Mittwoch, 10. Mai 2006

'Alternativen-Gipfel' in Wien: Harte Kritik
an multinationalen Konzernen aus Europa

  • Großkonferenz von Nicht-Regierungsorganisationen
  • Workshops unter Motto "Alternativen verknüpfen"

Einen Tag vor Beginn des Gipfels der Staats- und Regierungschefs aus EU und Lateinamerika startete in Wien eine dreitägige Großkonferenz von Nicht- Regierungsorganisationen. Dabei werden u.a. die Auswirkungen neoliberaler Politik aufgezeigt werden. Höhepunkt des "Alternativen-Gipfels" sind Auftritte der Staatschefs von Venezuela und Bolivien, Chavez und Morales.

Vielfach ist von Ausbeutung die Rede, wenn kritische Gruppen über die Aktivitäten transnationaler Konzerne in Lateinamerika diskutieren: Ob Rohstoffausbeutung oder mangelnde Umweltstandards, die Liste der Vorwürfe ist lang. Beim Alternativen-Gipfel werden im Rahmen eines so genannten "Permanenten Tribunals der Völker", das hauptsächlich von NGOs beschickt wird, einige Fälle präsentiert. Vertreter der "angeklagten" Firmen sind zu den Hearings nicht eingeladen.

Auch der börsennotierte Grazer Anlagenbauer Andritz muss sich bei den Präsentationen einzelner Fälle auf heftige Kritik einstellen.

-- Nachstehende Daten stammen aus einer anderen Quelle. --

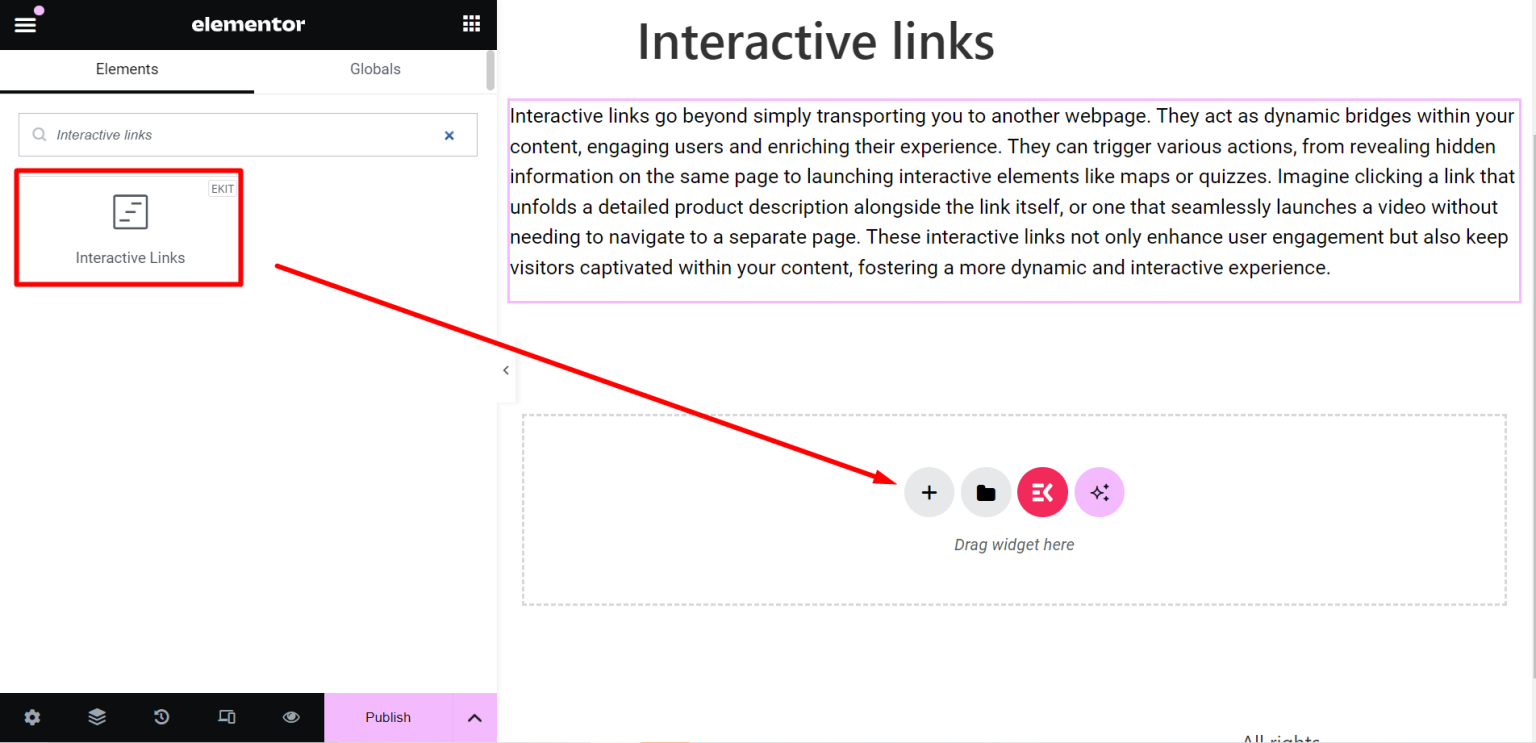Add a new section with the plus icon
The height and width of the screenshot is (743, 1536).
[x=928, y=492]
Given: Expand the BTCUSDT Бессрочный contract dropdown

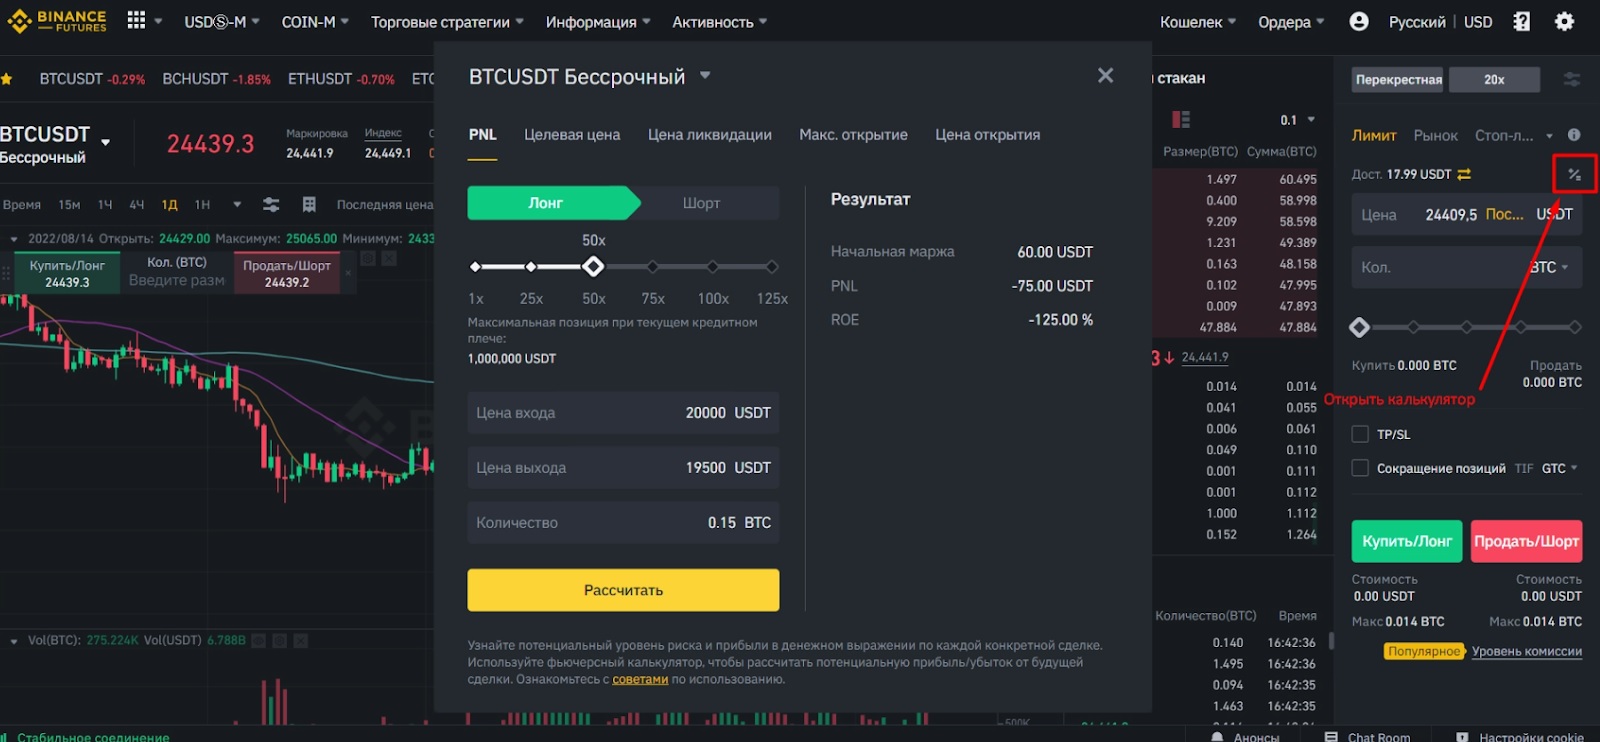Looking at the screenshot, I should (x=705, y=76).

Dem Unternehmen wird von Umweltschutzorganisationen vorgeworfen, bei Zellstoff und Papierwerk-Projekten in Brasilien, Chile oder Uruguay Umweltstandards zu missachten, für die Zerstörung des Regenwaldes mitverantwortlich zu sein und es auch mit sozialen Verpflichtungen nicht allzu genau zu nehmen.

Das zivilgesellschaftlich aufgezogene Tribunal ist in fünf Sektionen unterteilt: Natürliche Ressourcen, Öffentliche Dienstleistungen, Finanzbereich, Ernährungsindustrien und Arbeitssektor. British Petrol (BP), Benetton oder ABN AMRO sind einige der bekanntesten Firmen, deren Unternehmungen in Lateinamerika bei den einzelnen Panels kritisch unter die Lupe genommen werden.

Allgemeiner Tenor der Alternativen-Veranstaltung "EA2" ("Enladanzo alternativas"/"Alternativen verknüpfen") : Das von den transnationalen Konzernen dominierte asymmetrische Machtverhältnis nehme "den Menschen die Würde", anstatt sie ihnen "endlich" zurückzugeben.

Die ekuadorianische Indigenen-Vertreterin Blanca Chancoso brachte die Forderung des Alternativen-Gipfels folgendermaßen auf den Punkt: "Nein zum Interventionismus, Nein zum Freihandel und Nein zum Neoliberalismus" Auch sei es ein Trugschluss, zu glauben, dass europäische "Multis" verantwortungsbewusster agierten als ihre US-amerikanischen Pendants, wie eine brasilianische Sprecherin bemerkte.